Ebola Media Frenzy


“EBOLA VIRUS OUTBREAK” screams the banner on NBC’s website in yellow block letters. The other half of the screen is taken up with a looping blue Ebola virus on a blood red background. Once you scroll down you can actually read the headline, which wonders “Why are Americans so scared of Ebola?” with such a breath-taking lack of irony that it seems almost intentional.

Many news sources are even less aware. CNN headlines and articles read like blurbs on the back of B-movie zombie flicks. The Daily Mirror asserts that “80% of US nurses don’t know their hospital’s Ebola policy”, with a statistic that they have seemingly pulled out of thin air. Scroll down a little further and “touching your face could be a death sentence”. In the rather plaintive aforementioned NBC article they have their own stats – this time that 40% of Americans believe that there will be a “large outbreak” of Ebola in the US.

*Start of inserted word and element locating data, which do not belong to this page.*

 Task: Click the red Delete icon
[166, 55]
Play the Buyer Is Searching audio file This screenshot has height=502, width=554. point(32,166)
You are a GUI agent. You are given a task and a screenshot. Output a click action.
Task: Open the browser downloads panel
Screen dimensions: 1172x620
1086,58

There’s nothing the media likes more than a good epidemic, but the politics of Ebola coverage are more complex than a simple fear of disease. There are several layers of issues that need to be addressed in this situation. The NBC feed had 506 (and counting) articles on the Ebola epidemic at the time this article was written, and while some of them are more objective informative pieces, a large number are highly sensationalist, including interview, testimonies, and articles on victims’ families and neighbours.  What is more, while there has only definitely been two cases of infection in Europe and the US, and over 4,000 deaths in West Africa, you would be hard pressed to find the name or even the individual mention of any Ebola victim who wasn’t directly linked to the West in some way. Social media polls have shown that people only properly began talking about it once the disease physically reached the US.

The results of polls that show that public hysteria is significantly more rampant than in comparable bird or swine flu epidemics, combined with fundamental geopolitical facts about how we see the world, indicates that there is more at play.

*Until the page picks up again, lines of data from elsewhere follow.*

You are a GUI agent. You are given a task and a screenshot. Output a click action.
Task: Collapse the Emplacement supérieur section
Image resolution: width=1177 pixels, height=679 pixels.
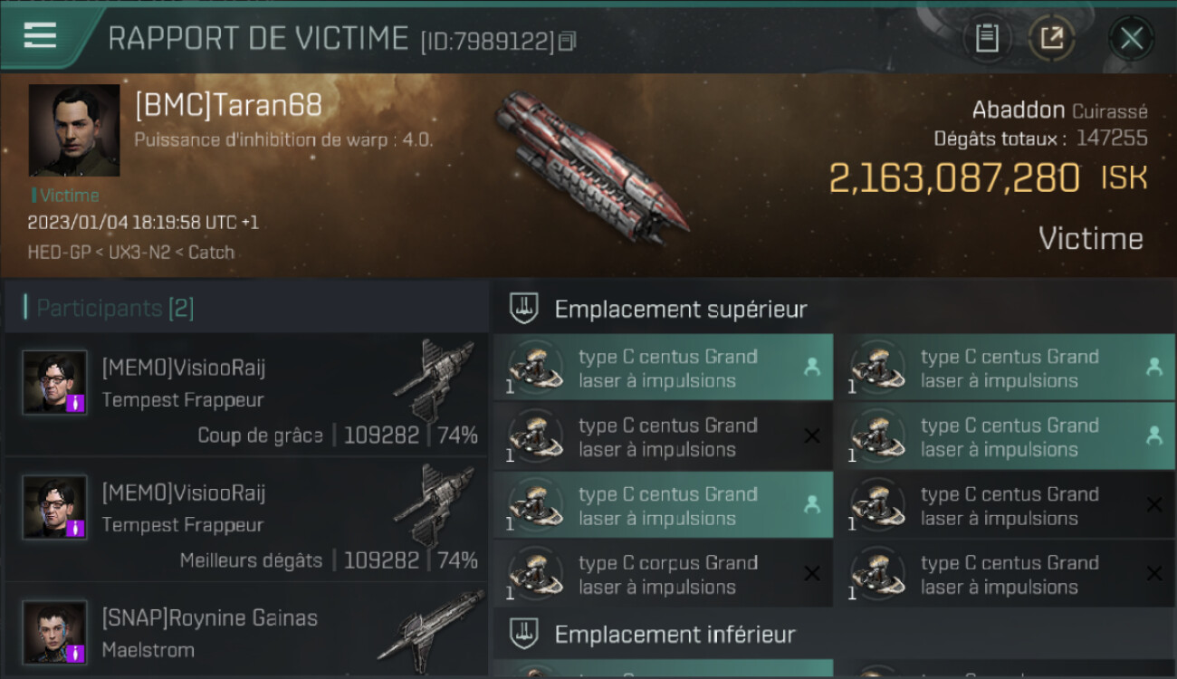(525, 308)
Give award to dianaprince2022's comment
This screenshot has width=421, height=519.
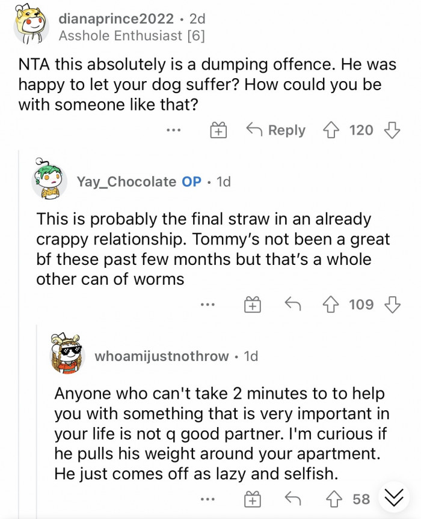click(218, 130)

Ebola hysteria hit the US – and the twitterverse – with the arrival of two white, American, missionaries in Atlanta who were infected with the virus. However, the reaction online, as tracked by Google search data, was nothing compared to what happened when Thomas Duncan arrived in Dallas before succumbing to Ebola as well. Online interest spikes to almost double the height the Atlanta case triggered. News outlets, members of congress, and personalities like Donald Trump expressed the view that migrants should be denied entry to the US, even though Duncan was travelling with a visa, and suggested that the reason the epidemic was so widespread was a reliance on so-called “witch doctors”. There were accusations that he had already known he was infected, and travelled for American healthcare. The missionaries were portrayed as victims, Duncan as no more than a rat spreading a plague.

People talk about the media desensitizing us, and with regards to an entire continent and over one billion people, it seems to have done so almost entirely. The frequently fear-mongering media coverage of any epidemic is often questionable, but rarely do we get to see so starkly the “othering” that occurs when the location is outside the West.